Assigned task:
I would like you to print all the records below exactly as they are.

Given entries Start Marker

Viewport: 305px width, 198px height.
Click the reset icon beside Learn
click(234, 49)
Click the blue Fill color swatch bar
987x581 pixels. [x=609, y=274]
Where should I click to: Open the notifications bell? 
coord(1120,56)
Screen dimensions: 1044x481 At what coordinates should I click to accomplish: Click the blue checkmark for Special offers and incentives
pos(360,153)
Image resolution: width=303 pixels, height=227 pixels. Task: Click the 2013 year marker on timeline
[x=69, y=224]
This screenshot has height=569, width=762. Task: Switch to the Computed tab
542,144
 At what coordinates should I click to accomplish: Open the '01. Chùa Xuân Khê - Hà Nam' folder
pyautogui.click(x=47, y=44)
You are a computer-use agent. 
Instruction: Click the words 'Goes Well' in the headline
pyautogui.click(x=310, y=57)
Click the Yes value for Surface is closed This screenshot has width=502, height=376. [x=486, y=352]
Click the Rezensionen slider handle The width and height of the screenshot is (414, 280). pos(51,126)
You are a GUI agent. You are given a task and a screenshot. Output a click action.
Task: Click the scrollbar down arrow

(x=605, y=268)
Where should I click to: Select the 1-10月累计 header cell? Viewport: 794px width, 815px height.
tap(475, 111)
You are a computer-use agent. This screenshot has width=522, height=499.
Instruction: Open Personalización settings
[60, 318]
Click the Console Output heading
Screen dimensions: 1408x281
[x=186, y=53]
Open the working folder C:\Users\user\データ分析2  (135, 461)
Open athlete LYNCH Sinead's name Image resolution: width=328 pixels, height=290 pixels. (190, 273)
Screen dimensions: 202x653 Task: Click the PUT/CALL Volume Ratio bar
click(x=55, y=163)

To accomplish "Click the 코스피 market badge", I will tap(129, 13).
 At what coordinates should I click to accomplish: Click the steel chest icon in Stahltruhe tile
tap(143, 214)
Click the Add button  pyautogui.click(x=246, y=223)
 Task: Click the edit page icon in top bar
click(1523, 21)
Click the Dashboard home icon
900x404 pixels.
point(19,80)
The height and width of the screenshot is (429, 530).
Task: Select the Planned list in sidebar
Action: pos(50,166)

Given entries End Marker

Your solution:
Viewport: 305px width, 198px height.
Click the reset icon beside Learn
click(234, 49)
Click the blue Fill color swatch bar
987x581 pixels. [x=609, y=274]
Where should I click to: Open the notifications bell? 
coord(1120,56)
Screen dimensions: 1044x481 At what coordinates should I click to accomplish: Click the blue checkmark for Special offers and incentives
pos(360,153)
Image resolution: width=303 pixels, height=227 pixels. Task: Click the 2013 year marker on timeline
[x=69, y=224]
This screenshot has height=569, width=762. Task: Switch to the Computed tab
542,144
 At what coordinates should I click to accomplish: Open the '01. Chùa Xuân Khê - Hà Nam' folder
pyautogui.click(x=47, y=44)
You are a computer-use agent. 
Instruction: Click the words 'Goes Well' in the headline
pyautogui.click(x=310, y=57)
Click the Yes value for Surface is closed This screenshot has width=502, height=376. [x=486, y=352]
Click the Rezensionen slider handle The width and height of the screenshot is (414, 280). pos(51,126)
You are a GUI agent. You are given a task and a screenshot. Output a click action.
Task: Click the scrollbar down arrow

(x=605, y=268)
Where should I click to: Select the 1-10月累计 header cell? Viewport: 794px width, 815px height.
tap(475, 111)
You are a computer-use agent. This screenshot has width=522, height=499.
Instruction: Open Personalización settings
[60, 318]
Click the Console Output heading
Screen dimensions: 1408x281
[x=186, y=53]
Open the working folder C:\Users\user\データ分析2  (135, 461)
Open athlete LYNCH Sinead's name Image resolution: width=328 pixels, height=290 pixels. (190, 273)
Screen dimensions: 202x653 Task: Click the PUT/CALL Volume Ratio bar
click(x=55, y=163)

To accomplish "Click the 코스피 market badge", I will tap(129, 13).
 At what coordinates should I click to accomplish: Click the steel chest icon in Stahltruhe tile
tap(143, 214)
Click the Add button  pyautogui.click(x=246, y=223)
 Task: Click the edit page icon in top bar
click(1523, 21)
Click the Dashboard home icon
900x404 pixels.
point(19,80)
The height and width of the screenshot is (429, 530).
Task: Select the Planned list in sidebar
Action: pos(50,166)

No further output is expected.